Task requirements -
From the data below, return only the lines from the one with "Open the hat box bouquet product photo" through the one with "Task: Click the Facebook share icon", exact and inclusive, with pictures left out.

[Opening Data for processing section]

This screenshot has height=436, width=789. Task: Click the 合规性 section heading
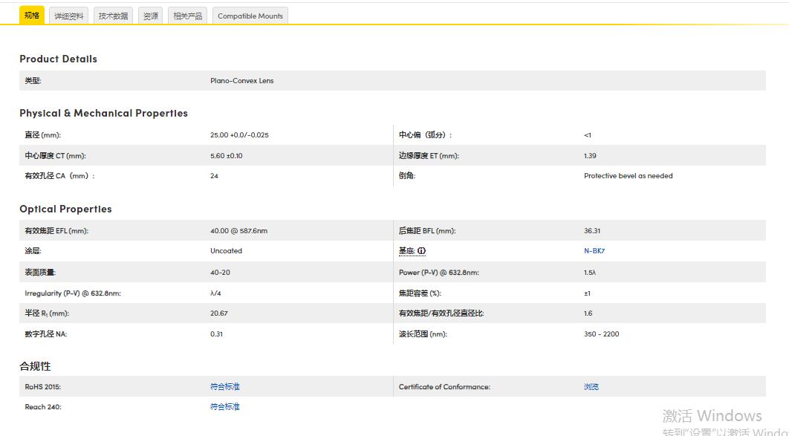coord(35,366)

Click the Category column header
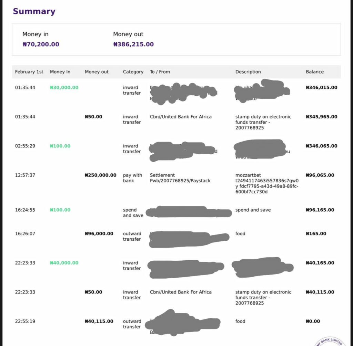click(133, 72)
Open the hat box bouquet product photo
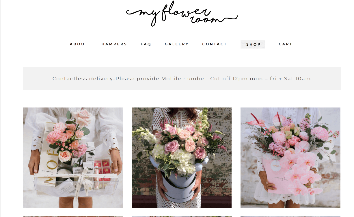This screenshot has width=354, height=217. [x=182, y=157]
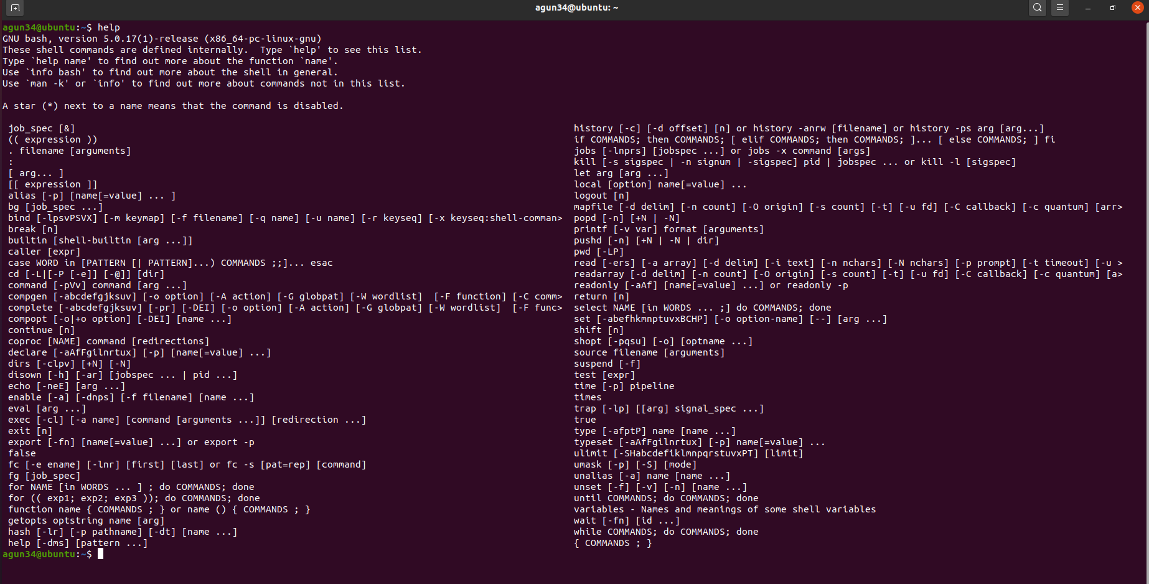The height and width of the screenshot is (584, 1149).
Task: Click the 'alias [-p]' command entry
Action: pos(92,195)
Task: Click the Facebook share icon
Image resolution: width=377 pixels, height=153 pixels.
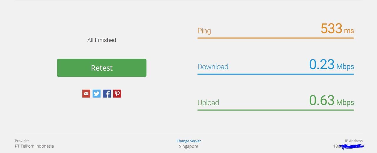Action: (x=107, y=94)
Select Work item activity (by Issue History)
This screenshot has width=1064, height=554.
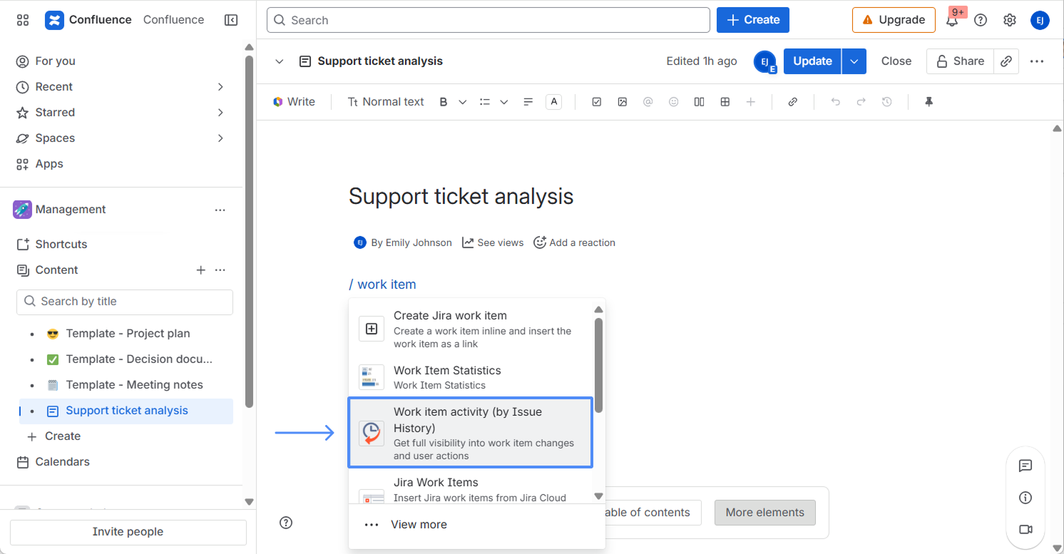pyautogui.click(x=470, y=433)
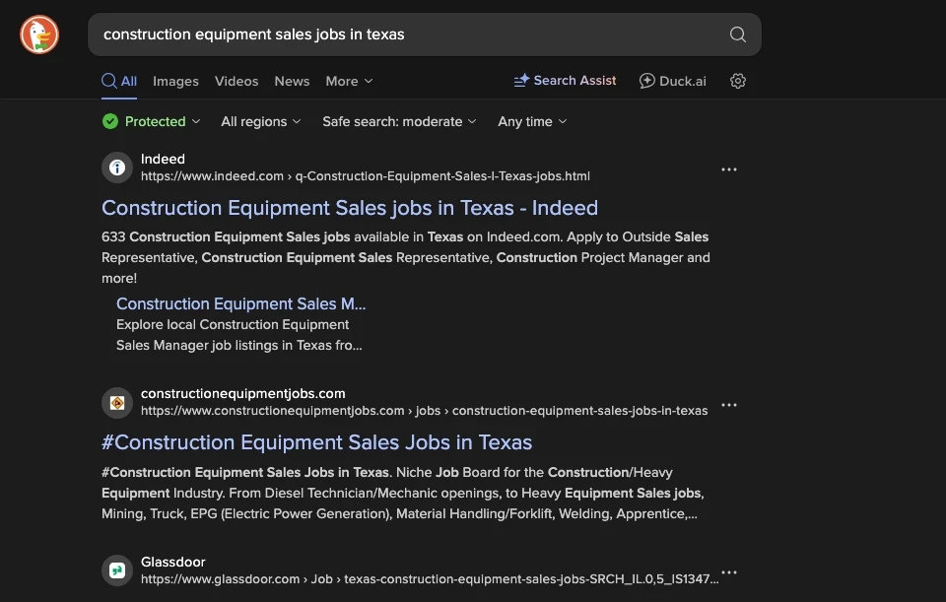Click the Search Assist button
This screenshot has width=946, height=602.
coord(565,81)

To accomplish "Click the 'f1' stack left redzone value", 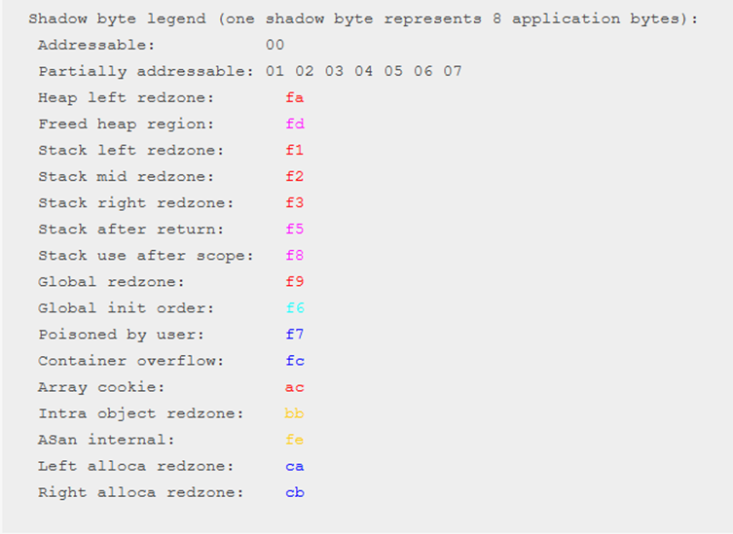I will tap(295, 150).
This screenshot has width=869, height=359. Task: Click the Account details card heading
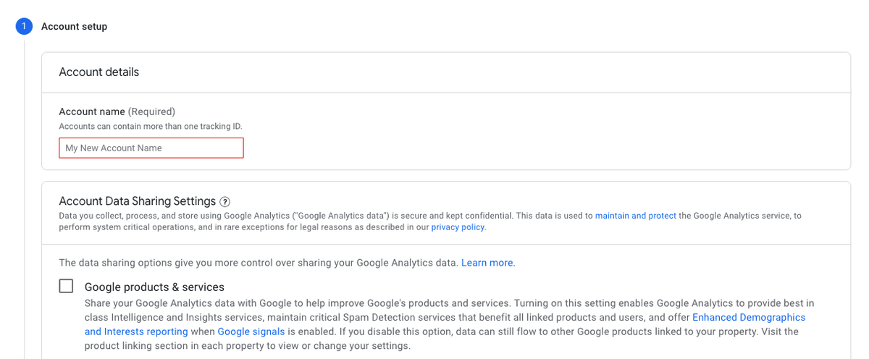click(99, 72)
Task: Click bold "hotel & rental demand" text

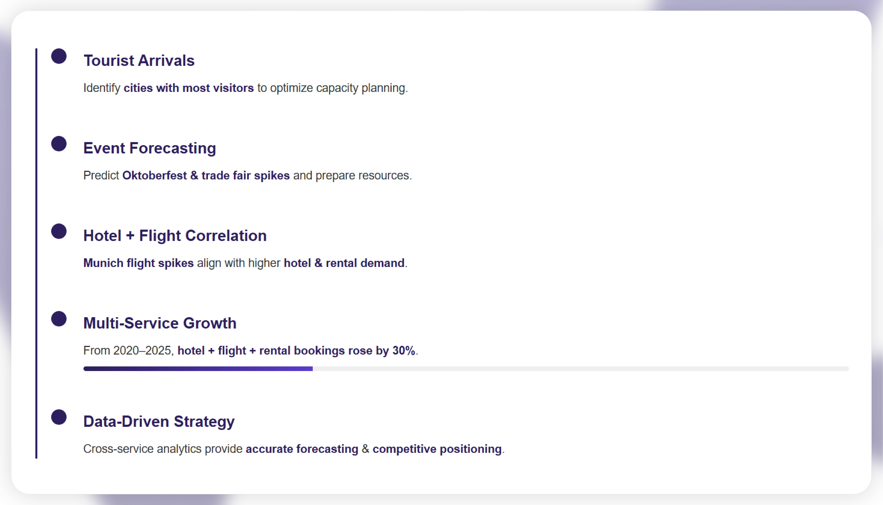Action: (344, 263)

[Closing Data for processing section]

Solution -
Open the hat box bouquet product photo
This screenshot has width=354, height=217. [x=182, y=157]
The height and width of the screenshot is (584, 1149).
Task: Click the 'alias [-p]' command entry
Action: pos(92,195)
Task: Click the Facebook share icon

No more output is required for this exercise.